Nina Royle’s (b. 1986) small hand sculpted painted panels encompass a direct, material encounter with the physical world, coupled with an impression that these same encounters are fluid, fleeting and subject to change. Each painting is an individual expression of landscape, weather, corporality and time. They convey observations of the small and subjective, sitting within and making the vast; a sense of uncontrollable movement and growth and tensions between ephemerality and permanence in the everyday. Whilst corresponding to an external world, the work can also be read as articulations of a constantly evolving painting process. Royal holds an MA in Fine Art from the Slade School of Painting and has exhibited at The Newlyn Art Gallery, Cornwall and Exeter Pheonix, Exeter.

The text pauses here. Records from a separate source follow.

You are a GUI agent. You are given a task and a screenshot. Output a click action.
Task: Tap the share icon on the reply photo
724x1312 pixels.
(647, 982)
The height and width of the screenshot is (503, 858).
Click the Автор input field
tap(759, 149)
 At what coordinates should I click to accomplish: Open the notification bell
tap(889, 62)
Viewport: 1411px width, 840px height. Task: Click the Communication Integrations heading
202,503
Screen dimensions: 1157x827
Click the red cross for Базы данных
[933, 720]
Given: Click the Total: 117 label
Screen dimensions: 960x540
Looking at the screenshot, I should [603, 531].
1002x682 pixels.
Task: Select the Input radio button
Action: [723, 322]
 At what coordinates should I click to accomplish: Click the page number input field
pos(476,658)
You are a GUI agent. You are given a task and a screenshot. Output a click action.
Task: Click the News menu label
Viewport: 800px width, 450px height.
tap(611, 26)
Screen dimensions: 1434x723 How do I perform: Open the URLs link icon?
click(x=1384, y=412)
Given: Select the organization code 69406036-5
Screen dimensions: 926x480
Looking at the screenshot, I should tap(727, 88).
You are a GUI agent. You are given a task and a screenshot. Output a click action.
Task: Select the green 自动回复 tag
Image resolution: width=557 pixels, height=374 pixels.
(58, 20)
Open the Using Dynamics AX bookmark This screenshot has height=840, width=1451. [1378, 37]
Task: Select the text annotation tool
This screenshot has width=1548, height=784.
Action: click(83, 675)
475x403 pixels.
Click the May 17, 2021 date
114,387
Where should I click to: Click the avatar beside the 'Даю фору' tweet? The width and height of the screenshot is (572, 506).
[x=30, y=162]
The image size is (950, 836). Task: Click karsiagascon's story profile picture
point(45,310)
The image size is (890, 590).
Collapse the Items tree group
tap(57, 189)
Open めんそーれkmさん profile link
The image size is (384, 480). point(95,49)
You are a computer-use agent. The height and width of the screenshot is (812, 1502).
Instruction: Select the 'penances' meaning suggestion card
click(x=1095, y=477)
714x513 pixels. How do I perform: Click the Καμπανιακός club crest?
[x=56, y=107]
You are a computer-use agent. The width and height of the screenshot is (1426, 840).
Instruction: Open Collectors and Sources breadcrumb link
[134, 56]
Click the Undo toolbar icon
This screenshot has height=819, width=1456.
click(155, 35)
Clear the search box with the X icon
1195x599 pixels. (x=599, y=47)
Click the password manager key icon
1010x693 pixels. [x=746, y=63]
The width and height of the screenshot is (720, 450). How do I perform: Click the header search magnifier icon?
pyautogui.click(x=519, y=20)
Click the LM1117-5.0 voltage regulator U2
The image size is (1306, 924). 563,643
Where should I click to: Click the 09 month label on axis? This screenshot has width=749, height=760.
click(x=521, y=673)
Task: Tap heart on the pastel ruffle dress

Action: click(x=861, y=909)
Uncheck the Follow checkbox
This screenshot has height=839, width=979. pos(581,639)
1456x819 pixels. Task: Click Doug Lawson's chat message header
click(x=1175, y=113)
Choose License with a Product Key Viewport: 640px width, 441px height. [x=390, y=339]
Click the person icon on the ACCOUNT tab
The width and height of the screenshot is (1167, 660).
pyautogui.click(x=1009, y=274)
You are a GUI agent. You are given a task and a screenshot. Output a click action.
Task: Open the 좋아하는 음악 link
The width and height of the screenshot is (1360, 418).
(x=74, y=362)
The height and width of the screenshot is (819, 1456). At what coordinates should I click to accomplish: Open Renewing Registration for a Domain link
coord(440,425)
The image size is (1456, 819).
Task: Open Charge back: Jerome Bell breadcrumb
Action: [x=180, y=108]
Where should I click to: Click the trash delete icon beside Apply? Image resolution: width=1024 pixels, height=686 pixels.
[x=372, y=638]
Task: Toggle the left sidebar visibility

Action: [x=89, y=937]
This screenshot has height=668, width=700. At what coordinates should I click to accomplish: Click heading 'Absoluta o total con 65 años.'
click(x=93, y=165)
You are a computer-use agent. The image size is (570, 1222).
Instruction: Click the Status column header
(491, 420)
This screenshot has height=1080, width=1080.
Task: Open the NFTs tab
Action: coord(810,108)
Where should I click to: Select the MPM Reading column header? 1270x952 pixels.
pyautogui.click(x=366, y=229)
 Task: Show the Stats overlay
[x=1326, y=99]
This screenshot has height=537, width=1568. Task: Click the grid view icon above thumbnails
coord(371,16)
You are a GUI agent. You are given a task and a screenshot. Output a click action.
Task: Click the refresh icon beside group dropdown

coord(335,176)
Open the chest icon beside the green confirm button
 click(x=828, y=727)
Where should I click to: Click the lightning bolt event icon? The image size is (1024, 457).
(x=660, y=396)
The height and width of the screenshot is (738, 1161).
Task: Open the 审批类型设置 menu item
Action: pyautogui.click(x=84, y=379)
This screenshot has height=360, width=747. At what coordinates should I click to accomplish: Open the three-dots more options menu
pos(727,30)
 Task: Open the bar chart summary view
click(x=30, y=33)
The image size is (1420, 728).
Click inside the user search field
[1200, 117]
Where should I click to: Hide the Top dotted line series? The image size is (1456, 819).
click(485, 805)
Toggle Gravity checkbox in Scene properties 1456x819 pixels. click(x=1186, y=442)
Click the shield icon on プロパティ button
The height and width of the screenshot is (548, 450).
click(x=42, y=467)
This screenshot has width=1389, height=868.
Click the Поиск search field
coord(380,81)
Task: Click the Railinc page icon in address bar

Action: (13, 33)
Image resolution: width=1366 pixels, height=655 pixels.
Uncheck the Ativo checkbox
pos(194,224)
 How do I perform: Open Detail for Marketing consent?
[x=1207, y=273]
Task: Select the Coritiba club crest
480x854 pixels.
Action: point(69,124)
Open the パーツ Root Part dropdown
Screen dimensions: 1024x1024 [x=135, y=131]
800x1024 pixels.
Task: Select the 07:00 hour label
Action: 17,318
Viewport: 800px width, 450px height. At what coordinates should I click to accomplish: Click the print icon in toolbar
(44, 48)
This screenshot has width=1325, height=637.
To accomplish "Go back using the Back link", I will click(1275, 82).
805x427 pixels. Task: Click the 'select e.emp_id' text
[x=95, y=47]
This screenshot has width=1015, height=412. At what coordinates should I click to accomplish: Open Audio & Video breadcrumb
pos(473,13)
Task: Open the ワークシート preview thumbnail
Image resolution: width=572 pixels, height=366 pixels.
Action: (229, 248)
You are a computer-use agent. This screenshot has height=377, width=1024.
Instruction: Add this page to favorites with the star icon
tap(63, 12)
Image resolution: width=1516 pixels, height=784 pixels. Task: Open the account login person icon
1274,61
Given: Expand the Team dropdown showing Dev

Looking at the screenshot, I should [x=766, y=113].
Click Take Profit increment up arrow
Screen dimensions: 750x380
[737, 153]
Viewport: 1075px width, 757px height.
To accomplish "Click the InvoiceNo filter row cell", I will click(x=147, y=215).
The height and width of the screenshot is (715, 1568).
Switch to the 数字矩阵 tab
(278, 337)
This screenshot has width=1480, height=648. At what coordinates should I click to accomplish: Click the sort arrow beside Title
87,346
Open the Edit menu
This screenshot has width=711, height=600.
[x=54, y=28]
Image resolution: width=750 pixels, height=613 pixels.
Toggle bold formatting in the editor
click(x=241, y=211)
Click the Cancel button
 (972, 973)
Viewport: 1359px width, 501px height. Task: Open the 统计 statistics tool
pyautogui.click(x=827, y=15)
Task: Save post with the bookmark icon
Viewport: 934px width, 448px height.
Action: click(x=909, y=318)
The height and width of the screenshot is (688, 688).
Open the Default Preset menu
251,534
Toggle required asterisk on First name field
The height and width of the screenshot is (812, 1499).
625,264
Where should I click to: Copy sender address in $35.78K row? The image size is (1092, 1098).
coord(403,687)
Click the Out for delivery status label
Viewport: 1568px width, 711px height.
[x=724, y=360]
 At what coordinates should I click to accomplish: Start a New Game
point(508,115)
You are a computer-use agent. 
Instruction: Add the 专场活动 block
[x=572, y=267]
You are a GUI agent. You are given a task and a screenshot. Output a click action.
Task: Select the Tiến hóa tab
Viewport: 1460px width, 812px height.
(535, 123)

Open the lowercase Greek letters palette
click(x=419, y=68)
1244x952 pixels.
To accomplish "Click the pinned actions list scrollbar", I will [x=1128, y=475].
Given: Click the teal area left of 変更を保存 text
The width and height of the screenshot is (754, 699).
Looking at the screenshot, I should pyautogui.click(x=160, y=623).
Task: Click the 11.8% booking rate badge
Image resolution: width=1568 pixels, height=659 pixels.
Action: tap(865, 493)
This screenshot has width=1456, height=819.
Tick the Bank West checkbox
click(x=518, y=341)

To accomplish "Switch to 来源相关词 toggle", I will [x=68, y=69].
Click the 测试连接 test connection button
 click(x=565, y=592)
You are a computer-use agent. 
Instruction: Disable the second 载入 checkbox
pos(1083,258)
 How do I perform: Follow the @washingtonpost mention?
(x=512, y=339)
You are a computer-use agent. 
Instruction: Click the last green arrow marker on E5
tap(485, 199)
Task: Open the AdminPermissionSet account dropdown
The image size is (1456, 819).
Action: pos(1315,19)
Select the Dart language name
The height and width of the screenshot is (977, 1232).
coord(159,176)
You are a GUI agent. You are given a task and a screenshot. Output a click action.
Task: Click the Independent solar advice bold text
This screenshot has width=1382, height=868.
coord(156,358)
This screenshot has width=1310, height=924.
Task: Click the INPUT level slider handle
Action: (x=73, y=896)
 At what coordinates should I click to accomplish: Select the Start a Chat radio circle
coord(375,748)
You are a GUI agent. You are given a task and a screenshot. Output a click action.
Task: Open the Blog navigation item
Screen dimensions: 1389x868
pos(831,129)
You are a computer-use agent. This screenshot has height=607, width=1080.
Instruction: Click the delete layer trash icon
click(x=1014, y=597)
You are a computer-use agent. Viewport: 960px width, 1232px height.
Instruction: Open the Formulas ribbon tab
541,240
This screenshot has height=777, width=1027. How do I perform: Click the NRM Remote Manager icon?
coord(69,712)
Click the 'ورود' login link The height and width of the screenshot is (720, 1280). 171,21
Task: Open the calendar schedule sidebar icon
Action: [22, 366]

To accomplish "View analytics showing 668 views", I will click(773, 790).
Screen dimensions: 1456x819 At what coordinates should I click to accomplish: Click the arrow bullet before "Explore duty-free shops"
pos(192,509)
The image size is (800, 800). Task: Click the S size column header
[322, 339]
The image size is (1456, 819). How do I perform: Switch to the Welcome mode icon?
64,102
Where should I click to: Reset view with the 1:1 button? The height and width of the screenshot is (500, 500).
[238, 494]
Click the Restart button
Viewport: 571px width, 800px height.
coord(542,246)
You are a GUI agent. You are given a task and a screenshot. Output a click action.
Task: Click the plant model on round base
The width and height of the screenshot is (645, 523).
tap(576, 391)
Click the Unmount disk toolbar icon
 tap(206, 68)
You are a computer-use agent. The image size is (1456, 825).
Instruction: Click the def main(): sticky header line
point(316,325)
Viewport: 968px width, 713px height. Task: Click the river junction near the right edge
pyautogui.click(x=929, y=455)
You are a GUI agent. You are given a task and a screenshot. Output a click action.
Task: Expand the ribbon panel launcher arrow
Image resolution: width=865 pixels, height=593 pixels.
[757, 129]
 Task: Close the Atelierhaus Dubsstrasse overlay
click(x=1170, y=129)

Mark Surridge’s paintings reveal traces, signs and veils. Making work from specific sites, each site ‘mapped’, remembered and transformed into works of ‘equivalence of experience’. The paintings suggest aspects of archaeology; images appear half excavated in the paint, revealing hidden codes and syntaxes. Some of the canvases are divided into two parts, suggesting the passing of accumulated time or the movement of an ultra violet scanning device, searching for meaning. He uses the principles of the palimpsest to look at the world, the most distant layers erased or partially erased by the ones in front, the landscape can be seen as a series of elements, pictorial, psychological and metaphorical. Surridge (b.1963)  holds an MA in Painting. Surridge’s distinctive work has been selected for numerous exhibitions including, the Newlyn Gallery, Cornwall, The Royal Academy, London, The Royal West of England Academy, Bristol, Mini-Meta Abstract Painting from mid -generation British Artists, London and Tate St Ives, Cornwall. 

Matthew David-Smith’s paintings explore visual form from the collision of urbanisaton, design and technology. By using the material of paint David-Smith’s paintings capture the manmade by formal painting methods, re-introducing expression and removing perfection. City skylines, buildings with different histories, billboards, Facebook feeds and Youtube clips are referenced in the components his richly textured canvases encapsulating the evolving nature of urban centres and technology. David-Smith (b. 1998) studied BA Fine Art at Oxford Brookes and has show his work at several exhibitions in London.